Прокурор разоряется: двурушничество! Вот, значит, вы как! — одной рукой вредили, а другой писали товарищу Сталину! И ещё ждали от него ответа? Пусть ответит подсудимый Власов — как он додумался до такого вредительства — прекратить продажу муки? прекратить выпечку хлеба в районном центре?
Власов: «Я согласен ответить за это перед судом, если вы покинете трибуну обвинителя, прокурор Карасик, и сядете рядом со мной!» Получив слово таким захватом, Власов охотно разъясняет:
— Президиум Облисполкома запретил продажу муки и выпечку хлеба. Прокурор Карасик — член президиума. Если это вредительство — почему же вы не наложили прокурорского запрета? Значит, вы — вредитель раньше меня?
Прокурор задохнулся, удар верный и быстрый. Не находится и суд. Мямлит:
«Если надо будет (?) — будем судить и прокурора. А сегодня мы судим вас». Две правды — зависит от ранга!
В последнем слове Смирнов ни о чём не просил и ни в чём не раскаивался. Это был человек твёрдый и слишком прямодушный, чтобы пронести голову целой через 37–й год. Власов не упустил последнего случая подерзить:
— Я считаю вас не судом, а артистами, играющими водевиль суда по написанным ролям. Вы — исполнители гнусной провокации НКВД. Всё равно вы приговорите меня к расстрелу, что б я вам ни сказал. Наступит время — и вы станете на наше место!..
До часу ночи суд сочинял приговор, а в зале гудел народ, не расходясь. Долго читали приговор — нагромождали все фантастические вредительские действия, связи и замыслы. Смирнова, Универа, Сабурова и Власова приговорили к расстрелу, двух к десяти годам, одного — к восьми.
После торжественных слов «к расстрелу!» судья оставил паузу для аплодисментов — но в зале было мрачное напряжение, слышались вздохи и плач людей, крики и обмороки родственников, и даже с двух передних скамей, где сидели члены партии, аплодисментов не зазвучало, а это уже было совсем неприлично. «Ой, батюшки, что ж вы делаете?!» — кричали суду из зала. Отчаянно залилась жена Универа. Власов крикнул передним скамьям: «Ну что ж вы–то, сволочи, не хлопаете? Коммунисты!»

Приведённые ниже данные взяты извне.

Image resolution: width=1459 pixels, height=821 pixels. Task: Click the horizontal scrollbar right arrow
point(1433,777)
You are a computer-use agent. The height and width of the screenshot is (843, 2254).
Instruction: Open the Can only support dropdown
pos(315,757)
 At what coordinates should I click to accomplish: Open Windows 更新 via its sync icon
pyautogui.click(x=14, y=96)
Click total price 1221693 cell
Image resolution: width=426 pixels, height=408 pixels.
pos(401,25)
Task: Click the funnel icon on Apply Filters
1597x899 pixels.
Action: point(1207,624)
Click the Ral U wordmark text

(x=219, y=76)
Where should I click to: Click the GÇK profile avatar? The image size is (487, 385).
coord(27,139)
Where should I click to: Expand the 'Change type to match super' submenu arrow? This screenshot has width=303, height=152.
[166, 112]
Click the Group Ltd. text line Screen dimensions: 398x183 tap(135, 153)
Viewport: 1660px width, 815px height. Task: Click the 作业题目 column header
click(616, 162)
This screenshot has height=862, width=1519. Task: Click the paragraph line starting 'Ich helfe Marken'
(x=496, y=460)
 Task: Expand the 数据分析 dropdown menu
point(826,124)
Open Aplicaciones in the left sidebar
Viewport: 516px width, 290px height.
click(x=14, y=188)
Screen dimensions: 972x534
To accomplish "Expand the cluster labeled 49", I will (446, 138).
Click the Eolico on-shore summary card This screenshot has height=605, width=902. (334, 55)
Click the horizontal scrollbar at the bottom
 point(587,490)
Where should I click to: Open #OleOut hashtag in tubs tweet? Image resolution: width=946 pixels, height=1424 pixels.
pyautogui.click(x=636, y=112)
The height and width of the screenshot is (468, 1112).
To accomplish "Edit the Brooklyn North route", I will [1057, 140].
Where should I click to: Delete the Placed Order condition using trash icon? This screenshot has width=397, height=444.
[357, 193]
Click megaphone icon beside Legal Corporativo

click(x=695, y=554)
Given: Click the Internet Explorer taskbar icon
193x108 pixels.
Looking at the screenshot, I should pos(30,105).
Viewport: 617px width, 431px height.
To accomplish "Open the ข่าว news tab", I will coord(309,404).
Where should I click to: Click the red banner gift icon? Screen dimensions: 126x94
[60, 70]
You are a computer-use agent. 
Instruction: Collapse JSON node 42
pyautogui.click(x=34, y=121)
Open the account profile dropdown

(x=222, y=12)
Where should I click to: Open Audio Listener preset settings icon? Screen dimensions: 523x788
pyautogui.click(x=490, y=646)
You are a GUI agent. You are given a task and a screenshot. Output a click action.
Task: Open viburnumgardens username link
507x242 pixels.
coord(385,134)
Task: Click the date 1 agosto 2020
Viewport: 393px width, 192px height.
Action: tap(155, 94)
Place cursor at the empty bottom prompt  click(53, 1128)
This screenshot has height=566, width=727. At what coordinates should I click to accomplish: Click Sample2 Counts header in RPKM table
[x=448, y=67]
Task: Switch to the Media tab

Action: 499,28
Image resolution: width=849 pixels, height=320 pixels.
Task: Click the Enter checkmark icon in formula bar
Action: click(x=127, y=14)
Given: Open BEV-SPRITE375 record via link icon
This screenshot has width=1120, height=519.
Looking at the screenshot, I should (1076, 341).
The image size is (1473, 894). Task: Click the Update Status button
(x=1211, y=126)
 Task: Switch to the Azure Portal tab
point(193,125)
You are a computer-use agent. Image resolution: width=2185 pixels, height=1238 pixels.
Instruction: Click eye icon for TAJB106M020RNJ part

Политрук взвода охраны подбежал и стал тыкать ему в лицо револьвер. Власов потянулся вырвать револьвер, подбежал милиционер и отбросил своего политрука, допустившего ошибку. Начальник конвоя скомандовал «к оружию!» — и тридцать карабинов милицейской охраны и пистолеты местных энкаведешников направились на подсудимых и на толпу (казалось, что она кинется отбивать осуждённых). Полутьма увеличивала путаницу и страх. Толпа в панике полезла в двери и в окна. Затрещало дерево, зазвенели стёкла. Аплодисментов так и не было…
Восьмилетняя Зоя Власова любила отца взахлёб. Больше она не смогла учиться в школе: её дразнили: «твой папа вредитель!», она вступала в драку: «мой папа хороший!». Она прожила после суда всего один год (до того не болела), за год ни разу не засмеялась, ходила всегда с опущенной головой, и старухи предсказывали: «В землю глядит, умрёт скоро». Она умерла от воспаления мозговой оболочки, и при смерти всё кричала: «Где мой папа? Дайте мне папу!»
Когда мы подсчитываем миллионы погибших в лагерях, мы забываем умножить на два, на три…
Если возюкаться с открытыми судами, — НКВД никогда бы не выполнило своей задачи, поэтому открытые политические процессы в стране не привились.